Oddbean new post about | logout
 My experience was different. I tried the installation on Ubuntu (accepting all default value) and it was up and running without issues. I didn't test fully and just wanted to get to the first screen.

On @Ditto I created an account and then when I finally got around to follow account, I couldn't. No error message or anything. I reached out to developr and was told to go to another client and follow accounts then come back which I thought was very strange but will try that next. 
 Thanks for sharing your experience. Nostr clients offer different features and are on different development levels. It will be interesting to see how communities grow over time. 
 Hey @elidy I've been on vacation this past week, back at work now. I'll be responding to your questions in a couple of follow-up notes. Sorry for the delay! 
 > if changing the access port for the server makes it more secure, could the database port be customized too? would it improve security or could it block some connections?

Well, changing the port does improve security, but only marginally in my opinion. It's better to do the other things you did, like disabling root and password login (in the case of ssh) or setting up a firewall.

> Since the program, the user, and the database are all named ditto, I had a hard time distinguishing them to learn more about the commands in this process.

Yeah, it does get super confusing. I like to call the db `postgres` (if it's a server only being used for one thing) or `dittodb` to help a tiny bit.

Moving on to your notes on `deno task setup`:

> Is the 4036 an independent port, like the database port, or should it be the custom port used to access the server?

The 4036 is the default port Ditto listens on. You can configure it by setting the PORT environment variable in the .env file.

> Should the IP be left as is, or exchanged for the server's IP?

It shouldn't be an IP at all -- it should be the _external_-facing address from which you want to access your instance. For example, if you were hosting it on ditto.freedomweaver.tech then you should enter `https://ditto.freedomweaver.tech`. The port number should be left out unless you are listening on some nonstandard port.

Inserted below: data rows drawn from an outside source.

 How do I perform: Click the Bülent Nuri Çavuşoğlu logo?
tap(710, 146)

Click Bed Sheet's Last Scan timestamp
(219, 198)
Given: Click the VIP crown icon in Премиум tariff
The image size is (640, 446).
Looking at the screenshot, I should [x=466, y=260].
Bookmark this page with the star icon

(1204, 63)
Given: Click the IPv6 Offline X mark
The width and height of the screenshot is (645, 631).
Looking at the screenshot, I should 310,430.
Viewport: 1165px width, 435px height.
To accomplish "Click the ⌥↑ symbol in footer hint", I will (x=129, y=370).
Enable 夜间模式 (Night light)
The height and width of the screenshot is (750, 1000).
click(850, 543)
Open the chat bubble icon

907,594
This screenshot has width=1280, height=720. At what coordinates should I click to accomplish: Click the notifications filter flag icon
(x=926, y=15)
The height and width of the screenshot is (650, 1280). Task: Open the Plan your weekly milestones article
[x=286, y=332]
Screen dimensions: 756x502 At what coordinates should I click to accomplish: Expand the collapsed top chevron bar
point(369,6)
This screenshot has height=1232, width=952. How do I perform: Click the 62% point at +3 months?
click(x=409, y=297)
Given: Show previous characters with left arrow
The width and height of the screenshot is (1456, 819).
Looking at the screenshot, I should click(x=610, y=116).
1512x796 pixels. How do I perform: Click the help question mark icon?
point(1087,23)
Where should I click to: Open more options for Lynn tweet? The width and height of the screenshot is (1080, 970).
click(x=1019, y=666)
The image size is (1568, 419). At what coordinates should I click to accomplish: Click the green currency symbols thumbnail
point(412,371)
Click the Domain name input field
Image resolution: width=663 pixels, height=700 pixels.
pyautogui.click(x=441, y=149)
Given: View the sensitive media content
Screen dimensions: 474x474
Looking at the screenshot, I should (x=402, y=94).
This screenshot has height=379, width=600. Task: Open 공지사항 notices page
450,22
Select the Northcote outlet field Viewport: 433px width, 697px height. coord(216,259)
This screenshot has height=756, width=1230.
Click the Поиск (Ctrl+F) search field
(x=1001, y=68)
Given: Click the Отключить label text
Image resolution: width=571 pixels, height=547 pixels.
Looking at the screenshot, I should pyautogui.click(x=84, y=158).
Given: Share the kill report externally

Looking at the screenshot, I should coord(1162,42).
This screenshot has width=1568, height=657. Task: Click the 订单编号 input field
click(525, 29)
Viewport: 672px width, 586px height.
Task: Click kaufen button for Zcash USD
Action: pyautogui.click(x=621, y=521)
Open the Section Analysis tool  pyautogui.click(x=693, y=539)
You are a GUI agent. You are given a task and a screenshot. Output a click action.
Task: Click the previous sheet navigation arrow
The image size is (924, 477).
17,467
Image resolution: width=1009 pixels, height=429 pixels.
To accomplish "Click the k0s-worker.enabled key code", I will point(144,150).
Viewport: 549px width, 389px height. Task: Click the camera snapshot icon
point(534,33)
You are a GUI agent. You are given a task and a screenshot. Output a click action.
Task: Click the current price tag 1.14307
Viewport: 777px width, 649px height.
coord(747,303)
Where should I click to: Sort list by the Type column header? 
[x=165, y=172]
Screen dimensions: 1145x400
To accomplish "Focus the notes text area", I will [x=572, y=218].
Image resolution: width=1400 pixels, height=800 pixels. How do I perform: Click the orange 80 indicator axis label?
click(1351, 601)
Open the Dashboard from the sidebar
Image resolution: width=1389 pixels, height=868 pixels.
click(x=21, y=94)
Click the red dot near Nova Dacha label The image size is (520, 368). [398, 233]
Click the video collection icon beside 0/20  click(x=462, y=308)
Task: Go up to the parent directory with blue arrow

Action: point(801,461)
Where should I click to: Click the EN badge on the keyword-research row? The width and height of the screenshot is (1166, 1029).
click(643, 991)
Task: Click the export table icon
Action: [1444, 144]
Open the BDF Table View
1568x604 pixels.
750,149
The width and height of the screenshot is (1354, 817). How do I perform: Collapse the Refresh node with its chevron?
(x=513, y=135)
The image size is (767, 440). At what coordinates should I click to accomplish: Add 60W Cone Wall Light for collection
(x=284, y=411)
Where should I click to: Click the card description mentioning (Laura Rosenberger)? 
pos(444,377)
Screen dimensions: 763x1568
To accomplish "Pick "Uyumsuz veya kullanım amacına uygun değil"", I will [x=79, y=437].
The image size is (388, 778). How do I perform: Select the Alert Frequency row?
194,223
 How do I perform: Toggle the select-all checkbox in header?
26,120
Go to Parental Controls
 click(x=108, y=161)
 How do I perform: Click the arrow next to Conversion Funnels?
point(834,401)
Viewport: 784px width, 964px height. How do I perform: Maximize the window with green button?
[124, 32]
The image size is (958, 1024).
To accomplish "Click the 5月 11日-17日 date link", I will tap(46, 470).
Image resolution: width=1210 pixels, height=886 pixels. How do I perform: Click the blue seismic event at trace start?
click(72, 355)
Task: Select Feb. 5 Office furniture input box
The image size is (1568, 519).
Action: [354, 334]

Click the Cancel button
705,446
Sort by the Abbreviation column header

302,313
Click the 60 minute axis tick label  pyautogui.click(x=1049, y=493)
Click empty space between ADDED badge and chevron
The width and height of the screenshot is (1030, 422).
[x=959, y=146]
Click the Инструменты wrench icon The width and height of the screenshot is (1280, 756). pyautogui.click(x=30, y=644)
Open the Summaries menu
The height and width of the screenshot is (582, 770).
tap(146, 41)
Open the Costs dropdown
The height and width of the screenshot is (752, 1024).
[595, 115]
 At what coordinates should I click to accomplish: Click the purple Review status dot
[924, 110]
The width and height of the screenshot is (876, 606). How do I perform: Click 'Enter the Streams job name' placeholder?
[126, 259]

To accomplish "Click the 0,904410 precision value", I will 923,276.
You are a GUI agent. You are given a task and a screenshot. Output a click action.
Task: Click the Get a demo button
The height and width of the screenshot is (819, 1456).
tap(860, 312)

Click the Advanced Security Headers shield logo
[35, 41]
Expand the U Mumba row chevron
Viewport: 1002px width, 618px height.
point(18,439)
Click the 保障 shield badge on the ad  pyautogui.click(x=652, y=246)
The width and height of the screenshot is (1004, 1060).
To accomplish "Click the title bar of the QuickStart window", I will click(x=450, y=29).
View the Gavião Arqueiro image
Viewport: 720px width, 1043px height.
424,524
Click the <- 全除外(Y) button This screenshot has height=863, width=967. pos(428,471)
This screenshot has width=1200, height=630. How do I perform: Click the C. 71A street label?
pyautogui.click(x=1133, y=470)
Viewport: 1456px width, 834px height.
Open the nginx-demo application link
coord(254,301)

> I left it as localhost, but since it is a VPS I don't know if I need to try * or something else , nor where to modify it after leaving it as is.

This is fine.

>  If I enter a real password here, it shows in plain text, so I don't know if that's what it's requesting. I am guessing it is the name of the user that we need to enter (ditto). Is it? 

That was an oversight in our setup code, thanks for pointing it out! It'll be fixed in the next release of Ditto.

> I'm guessing there should only be one database listed above, and that ditto should point to it in a database config file somewhere. 

It doesn't matter if there are multiple, Ditto only uses the one you enter when it asks you "Postgres database [ditto]:" during setup.

> I entered the existing ditto user password, should it have been a password for a second ditto user?

`createuser` handles _Postgres_ user creation -- different from the `UNIX` user ditto you created earlier. You can use the same or different passwords, it does not matter. Just be sure to use this same password when Ditto asks you for the postgres password in `deno task setup`.

> Unsure on this one, as the docs point out to use a previously entered password, so it could be the one for the second ditto user, or maybe it is to fill in the database password where I just left the word ditto previously. Or perhaps the second ditto user and the database password are the same. I added what I'd like the database password to be. 

The `ALTER USER WITH PASSWORD` statement updates the password the db will accept when you try to connect as the ditto user. If you make this change you have to update the DATABASE_URL string in your ditto .env file.

>  chose to redirect all traffic to https, not sure if all traffic to ditto arrives so

This is the correct thing to do.

Hope this clears up your doubts! 
 Feeling very grateful for all the answers. Thank you for your time. I will test soon. Hope you had a good vacation. 
 https://gitlab.com/soapbox-pub/ditto/-/merge_requests/492
password issue fixed, btw, thanks again 
 Excellent. Thank you. 
 As for the final error you are getting where Ditto is refusing to start, the error message seems to be truncated to the right. Could you pipe the result of `systemctl status ditto.service` on your VPS into `curl -i -F 'file=@-' https://0x0.st` and paste the link here?

The final command you would run is:

```
sudo systemctl status ditto.service | curl -i -F 'file=@-' https://0x0.st
```
It should spit out a link in response. 
 I’ve jotted down some notes and linked to the file you’ve requested here.

https://freedomweaver.tech/diy/nostr/ditto/index.html#3-getting-online

Thanks so much for your help. 
 Hi! 502 Bad Gateway is actually a good sign regarding your nginx conf, your original nginx conf with 127.0.0.1:4036 looks correct to me. It seems that the ditto process is unable to start - could you cd to /opt/ditto and then run ditto there directly with `deno task start` and let me know what happens? 

Also, if you wouldn't mind we can get on a Jitsi Meet or something at some point to figure this out, it would be much faster. Please let me know your availability (you can email me at me@shantaram.xyz) if that is acceptable. 
 Thank you. I’ll reach out to you soon.